There’s some public domain books to be found, but none are free. Take, for example, A Connecticut Yankee in King Arthur’s Court, a book (in paper form) sitting just out of arm’s reach as I write this, waiting to be read. If I had it on a device, particularly one with a good screen, I’d be more inclined to keep it, and dozens others, on hand in my backback and be ready to read at a moment’s notice. But no.
The problem is the the “we take care of the wireless delivery” part, called Whispernet(tm). It’s not really free, nor bundled in the service price. It’s bundled in to the cost of every media access. Is it fair to pay $9.99 for a New York Times bestseller? Sure. But it sucks to pay $1 for an A-list blog that’s free everywhere else, or to get literally nickeled and dimed for the privelege of “converting” and delivering your own content to your own device.

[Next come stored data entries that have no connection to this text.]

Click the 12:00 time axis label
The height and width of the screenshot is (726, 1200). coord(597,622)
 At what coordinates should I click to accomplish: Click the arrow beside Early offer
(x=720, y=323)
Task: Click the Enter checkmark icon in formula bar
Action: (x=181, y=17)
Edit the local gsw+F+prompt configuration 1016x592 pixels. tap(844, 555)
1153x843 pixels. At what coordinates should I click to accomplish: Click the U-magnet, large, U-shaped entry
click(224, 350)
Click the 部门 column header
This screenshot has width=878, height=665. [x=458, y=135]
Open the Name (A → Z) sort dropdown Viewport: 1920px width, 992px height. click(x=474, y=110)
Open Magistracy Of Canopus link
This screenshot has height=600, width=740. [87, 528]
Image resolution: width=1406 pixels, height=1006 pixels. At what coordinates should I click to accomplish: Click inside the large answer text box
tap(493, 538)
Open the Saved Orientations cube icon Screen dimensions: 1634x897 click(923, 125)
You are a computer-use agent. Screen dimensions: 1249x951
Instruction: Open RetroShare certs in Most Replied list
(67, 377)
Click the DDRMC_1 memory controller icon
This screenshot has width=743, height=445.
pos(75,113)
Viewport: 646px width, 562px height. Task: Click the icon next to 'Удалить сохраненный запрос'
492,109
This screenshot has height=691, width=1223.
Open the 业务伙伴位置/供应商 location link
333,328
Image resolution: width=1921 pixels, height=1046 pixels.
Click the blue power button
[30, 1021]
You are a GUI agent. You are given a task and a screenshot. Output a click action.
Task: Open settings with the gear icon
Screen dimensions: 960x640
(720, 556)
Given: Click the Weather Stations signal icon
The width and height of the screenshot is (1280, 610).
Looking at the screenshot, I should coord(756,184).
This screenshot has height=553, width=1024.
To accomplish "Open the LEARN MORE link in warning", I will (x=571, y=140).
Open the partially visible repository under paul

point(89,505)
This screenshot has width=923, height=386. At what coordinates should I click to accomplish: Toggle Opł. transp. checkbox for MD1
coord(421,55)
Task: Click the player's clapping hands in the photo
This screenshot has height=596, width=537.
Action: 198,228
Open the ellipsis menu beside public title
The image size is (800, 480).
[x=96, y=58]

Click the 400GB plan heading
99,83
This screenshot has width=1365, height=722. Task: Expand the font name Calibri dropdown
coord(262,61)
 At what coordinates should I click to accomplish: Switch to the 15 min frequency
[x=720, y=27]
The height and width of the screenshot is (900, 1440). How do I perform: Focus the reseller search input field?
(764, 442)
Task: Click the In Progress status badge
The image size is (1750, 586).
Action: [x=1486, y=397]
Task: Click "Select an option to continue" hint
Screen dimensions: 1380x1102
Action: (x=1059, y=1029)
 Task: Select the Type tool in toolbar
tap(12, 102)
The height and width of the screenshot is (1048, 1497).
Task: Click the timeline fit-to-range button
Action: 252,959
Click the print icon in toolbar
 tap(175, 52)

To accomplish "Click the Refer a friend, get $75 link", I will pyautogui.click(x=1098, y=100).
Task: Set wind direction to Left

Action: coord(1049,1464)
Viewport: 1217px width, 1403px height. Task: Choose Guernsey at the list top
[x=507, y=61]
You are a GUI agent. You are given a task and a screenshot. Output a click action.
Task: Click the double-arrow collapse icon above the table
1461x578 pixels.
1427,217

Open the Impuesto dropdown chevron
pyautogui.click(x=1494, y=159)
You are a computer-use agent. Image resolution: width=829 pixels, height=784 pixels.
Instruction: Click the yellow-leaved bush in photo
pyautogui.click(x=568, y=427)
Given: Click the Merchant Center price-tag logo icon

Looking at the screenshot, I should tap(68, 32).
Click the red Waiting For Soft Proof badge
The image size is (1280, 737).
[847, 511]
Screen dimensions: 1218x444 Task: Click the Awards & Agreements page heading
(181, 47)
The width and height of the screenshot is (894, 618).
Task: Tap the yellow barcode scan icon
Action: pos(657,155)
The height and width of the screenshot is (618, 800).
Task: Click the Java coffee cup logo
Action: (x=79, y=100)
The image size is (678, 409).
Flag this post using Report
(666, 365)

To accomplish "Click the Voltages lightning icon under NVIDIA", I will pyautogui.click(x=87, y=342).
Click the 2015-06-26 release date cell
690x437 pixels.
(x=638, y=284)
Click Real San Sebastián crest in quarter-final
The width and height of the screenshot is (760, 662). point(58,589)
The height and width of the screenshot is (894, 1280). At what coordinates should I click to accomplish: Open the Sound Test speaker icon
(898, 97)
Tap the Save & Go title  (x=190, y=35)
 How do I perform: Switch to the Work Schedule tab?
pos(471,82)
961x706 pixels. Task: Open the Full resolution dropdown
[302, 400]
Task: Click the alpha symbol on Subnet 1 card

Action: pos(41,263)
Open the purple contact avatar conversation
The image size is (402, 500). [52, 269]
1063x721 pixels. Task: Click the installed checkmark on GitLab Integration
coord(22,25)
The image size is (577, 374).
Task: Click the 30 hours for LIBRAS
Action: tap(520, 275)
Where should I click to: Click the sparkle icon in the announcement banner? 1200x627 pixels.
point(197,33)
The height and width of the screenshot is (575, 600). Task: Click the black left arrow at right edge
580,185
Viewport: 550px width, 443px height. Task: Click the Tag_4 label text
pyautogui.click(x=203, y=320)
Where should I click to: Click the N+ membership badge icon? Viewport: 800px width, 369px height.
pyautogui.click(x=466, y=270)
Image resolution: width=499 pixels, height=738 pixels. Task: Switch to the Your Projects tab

By the way, who gets the money paid for accessing, say, a CreativeCommons non-commercial licensed blog via the Kindle? Somebody should look into that.
I applaud Amazon for pushing to innovate in a space that badly needs it, but the financial model behind the wireless access encourages the wrong kind of things. Exceptions, like unlimited Wikipedia access (be still my heart!) still need to be hand approved by the gatekeeper. Information wants to be free, it doesn’t want to be a service, though that’s hard to see when the dollar signs get in your eyes.
Many folks are comparing this to the original iPod launch–remember, the huge klunky one with a tiny capacity, black and white screen, and a mechanical click-wheel? There’s some strong points of similarity, but stronger differences. For one, anyone with an iPod can easily rip their existing CDs, not to mention obtain MP3s from other methods (so I hear). There’s nothing like that yet for books.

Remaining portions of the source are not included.